(searched for: doi:10.1145/3357526.3357543)
Published: 28 September 2020
The International Symposium on Memory Systems; https://doi.org/10.1145/3422575.3422804
With many recent advances in interconnect technologies and memory interfaces, disaggregated memory systems are approaching industrial adoption. For instance, the recent Gen-Z consortium focuses on a new memory semantic protocol that enables fabric-attached memories (FAM), where the memory and other compute units can be directly attached to fabric interconnects. Decoupling of memory from compute units becomes a feasible option as the rate of data transfer increases due to the emergence of novel interconnect technologies, such as Silicon Photonic Interconnects. Disaggregated memories not only enable more efficient use of capacity (minimizes under-utilization) they also allow easy integration of evolving technologies. Additionally, they simplify the programming model at the same time allowing efficient sharing of data. However, the latency of accessing the data in these Fabric Attached disaggregated Memories (FAMs) is dependent on the latency imposed by the fabric interfaces. To reduce memory access latency and to improve the performance of FAM systems, in this paper, we explore techniques to prefetch data from FAMs to the local memory present in the node (PreFAM). We realize that since the memory access latency is high in FAMs, prefetching a cache block (64 bytes) from FAM can be inefficient, since the possibility of issuing demand requests before the completion of prefetch requests, to the same FAM locations, is high.

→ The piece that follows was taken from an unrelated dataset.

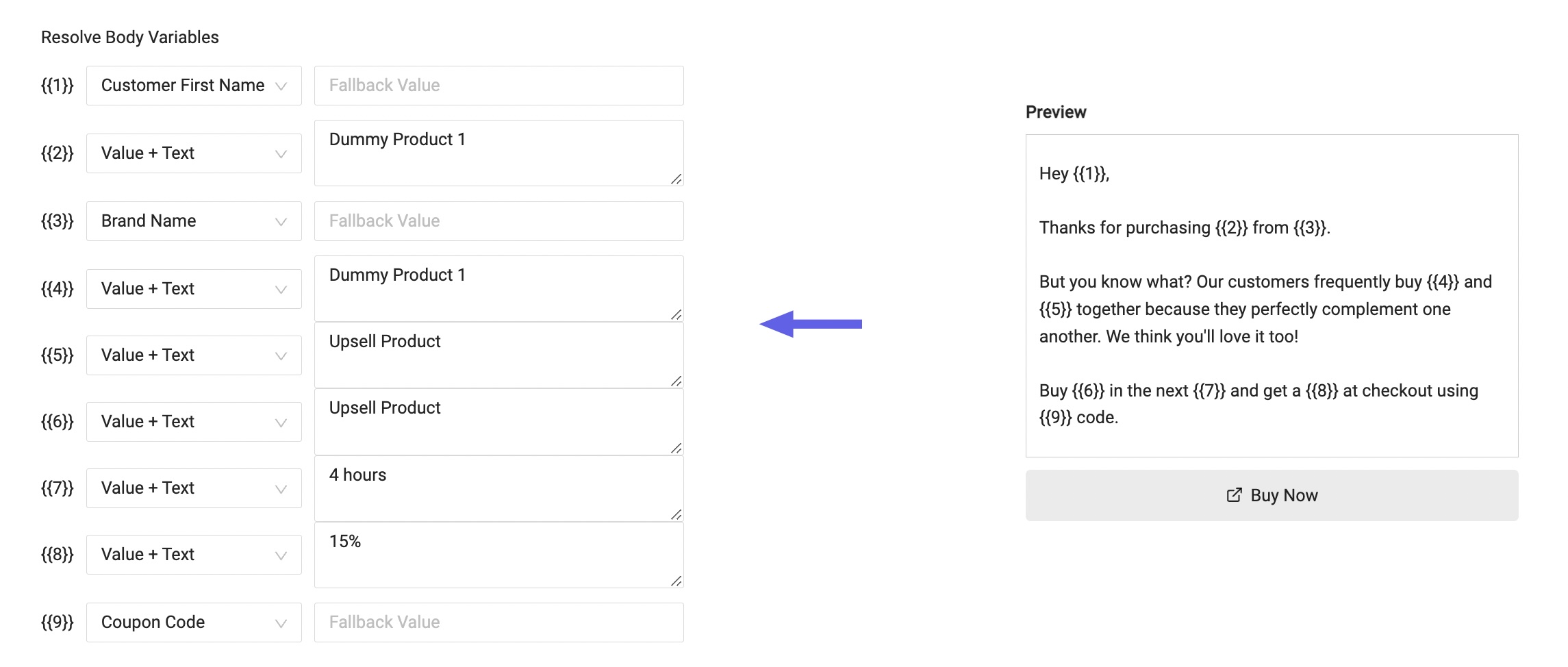Open the Customer First Name dropdown for {{1}}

Hence, we explore predicting and prefetching FAM blocks at a distance; prefetching blocks which are going to be accessed in future but not immediately. We show that, with prefetching, the performance of FAM architectures increases by 38.84%, while memory access latency is improved by 39.6%, with only 17.65% increase in the number of accesses to the FAM, on average. Further, by prefetching at a distance we show a performance improvement of 72.23%.